When I ask these questions, I never get actual answers - probably because there aren't any. Instead, I get sentimental indignation against the sacrilege of mentioning such truths on their Holy Day. Now here we come to a huge difference between the religion of Jesus and other kinds, including almost all American "Christianity" - alluded to particularly in 2 Thessalonians 2:9-12: for Jesus, as he also said in John 8:31-32, the only issue is whether we receive the love of the truth. Nothing else matters. The Satanic nature of the worship of the American military, with its fatuous claims that American soldiers do a thing for anyone's freedom by getting killed in imperial wars of aggression, is evident not only in the audacious falsehood of these claims, but even more so at the rage against the truth if anyone states it, especially on the Holy Days of this religion. It's the same rage of religious people documented in the gospels when Jesus would tell the truth, as in his own hometown (Luke 4:16-30).
But I see no reason why their idea of Memorial Day deserves the slightest respect - mindless sentimental celebration of wars and those who die in them, no matter how foolishly or wickedly, and no matter how ruinous in fact this all is to the American republic.

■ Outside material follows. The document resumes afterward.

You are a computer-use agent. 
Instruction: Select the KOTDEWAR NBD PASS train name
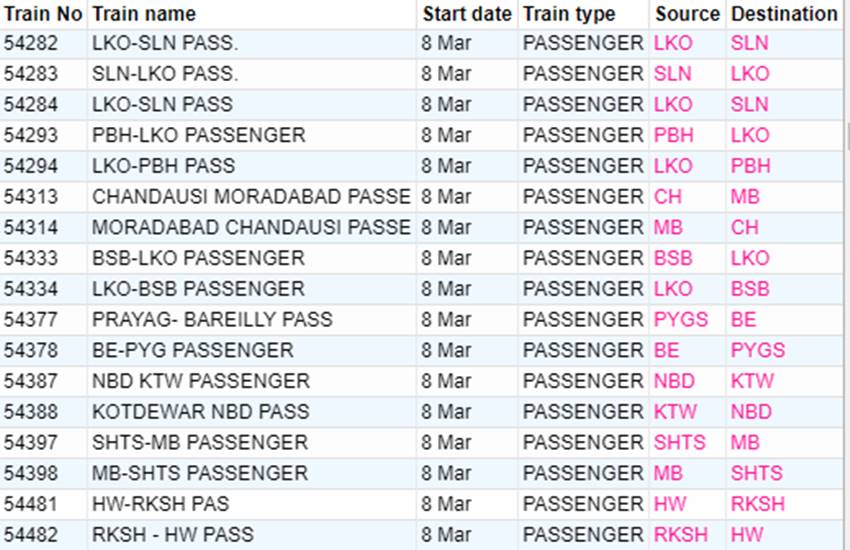pos(201,412)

Perhaps James Madison and the other founders were mistaken when they identified war and standing armies as the principal enemies of liberty, so that the blather of modern flag-wavers about the glories of the military are correct instead, but in view of the founders having been fairly smart men, I defend their view without embarrassment.
Certainly it's fitting on Memorial Day or any day to argue for their position, especially when opponents of their political thought have the effrontery to make themselves out to be shining patriots as they subvert the principles of the American republic as explained by the founders.
And as a biblical Christian, I find it right on any day to oppose a religion of human sacrifice descended in a straight line from the sacrifice of children to Molech - the notion that there is something holy and redemptive about burning young men in the fire in stupid wars, thereby supposedly gaining liberty. This is an obvious counterfeit of the Christian doctrine that our liberty was purchased by the death and resurrection of Jesus, and nothing else.
Finally, all such pagan religion has found virtue in burning children and other humans in the fire in devotion to their gods - the American state being just one more - so it is no worse than I expect in the world.
But I have a problem with this religion being entertained in churches, mixing it with the gospel, as in past times these churches have mingled the gospel with white supremacy. This mixture of incompatible religion, worshiping God and demons at the same, gets a great deal of notice in the Bible - and for good reason. It is a big problem. It blights the spirituality of all who engage in it, making us reliable instruments of Satan while we profess to know God. It is no surprise that such religion simply profanes the name of God in the world, being useless for any purpose, and unfortunately, it's just about the only religion that we see these days in American churches.
There is good news in that. American Chritianity is not useless because there is anything deficient in the gospel, or because the Bible that Jesus and the apostles relied on has failed. It's useless for exactly the reason the Bible says it is, because it is apostate - utterly surrendered to the demonic doctrines of this world, like the religion of Jeroboam, Ahaz, and of Ahab and Jezebel, having a form of godliness while denying its power. If that apostasy works out exactly as Jesus, the prophets, and the apostles tell me to expect, I don't have to enjoy it, but I know at least they are not wrong about anything. Indeed, their testimony about all things is confirmed, and I can believe them with a good conscience.